Set task 1 ->
Pick out and copy every line in the listing below that contains the string "with". Case matters.

Given text ->
Adaptation Notes by S. John Ross
Here are my notes for using Uresia: Grave of Heaven as a ready-to-play fantasy setting for OVA – Open Versatile Anime Role-Playing Game – designed and published by Clay Gardner (as Wise Turtle Publishing).
For most Uresian characters – even very unusual ones – you can use the OVA rules without special notes or modification. OVA allows for characters of any shape, size, speed, species or disposition, and it’s pretty easy to hash out any special abilities, signature attacks or defining obstacles that make your character tick. I don’t think any particular set of character-limiting rules (OVA p.19) is best for Uresia; those are more about adapting to your gaming and campaign style than adapting to any given setting. For my own OVA runs, I’d probably use some version of any of them if I were doing a treasure-hunty, mercenary-adventury sort of game … but I’d probably do away with all of them if I were running a comic satire about Winnowite social climbing.
Sweating the Details
OVA, by default, ignores picky details like language skills and monetary bookkeeping. Long-time Uresia fans will be very comfortable with this and it’s a great way to do Uresian gaming. On the other hand, it’s easy to toss money in if you enjoy shopping (and it is a shame to let that spiffy new price-list in Uresia go to waste). If you want to add individual language skills, it’s probably best to treat them as Hobbies in game terms (OVA p.47), and remember that everyone gets at least one language without “paying for it” using any of the limiting rules. It’s probably wise to make Merchant Crude another global “freebie,” for just about anyone, unless the campaign is entirely rural.
Abilities & Weaknesses
I haven’t written notes on every OVA detail, but I’ve hand-picked a healthy batch to provide points of reference. Armed with these, it should be pretty easy to spot the ways that OVA and Uresia can dance together. Absorb what follows, and you’ll have the rhythm down pat; any other moves will come naturally.
Animal Companion – If you’re building a mage of some kind, don’t overlook this one (and Flunkies, and Servant) for summonable brutes and helpers (living, demonic, animated-skeletal or otherwise).

Set task 2 ->
Please reproduce the passage of the OVA adaptation notes above from "For most Uresian" to "Winnowite social climbing.", word for word.

Supplied records ->
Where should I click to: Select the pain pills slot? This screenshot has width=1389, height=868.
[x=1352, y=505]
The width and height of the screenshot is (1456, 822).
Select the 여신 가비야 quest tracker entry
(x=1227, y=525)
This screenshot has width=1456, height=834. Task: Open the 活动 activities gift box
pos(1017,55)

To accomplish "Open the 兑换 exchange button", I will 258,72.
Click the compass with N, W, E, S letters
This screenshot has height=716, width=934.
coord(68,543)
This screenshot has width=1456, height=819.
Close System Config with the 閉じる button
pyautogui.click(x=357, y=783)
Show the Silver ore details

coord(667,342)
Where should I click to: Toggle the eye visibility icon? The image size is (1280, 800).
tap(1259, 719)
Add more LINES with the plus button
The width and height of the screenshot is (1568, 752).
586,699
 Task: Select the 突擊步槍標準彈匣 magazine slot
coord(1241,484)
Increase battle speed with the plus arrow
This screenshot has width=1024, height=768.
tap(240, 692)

Correct response 1 ->
Click the compass with N, W, E, S letters
Close System Config with the 閉じる button
Add more LINES with the plus button
Increase battle speed with the plus arrow

Correct response 2 ->
For most Uresian characters – even very unusual ones – you can use the OVA rules without special notes or modification. OVA allows for characters of any shape, size, speed, species or disposition, and it’s pretty easy to hash out any special abilities, signature attacks or defining obstacles that make your character tick. I don’t think any particular set of character-limiting rules (OVA p.19) is best for Uresia; those are more about adapting to your gaming and campaign style than adapting to any given setting. For my own OVA runs, I’d probably use some version of any of them if I were doing a treasure-hunty, mercenary-adventury sort of game … but I’d probably do away with all of them if I were running a comic satire about Winnowite social climbing.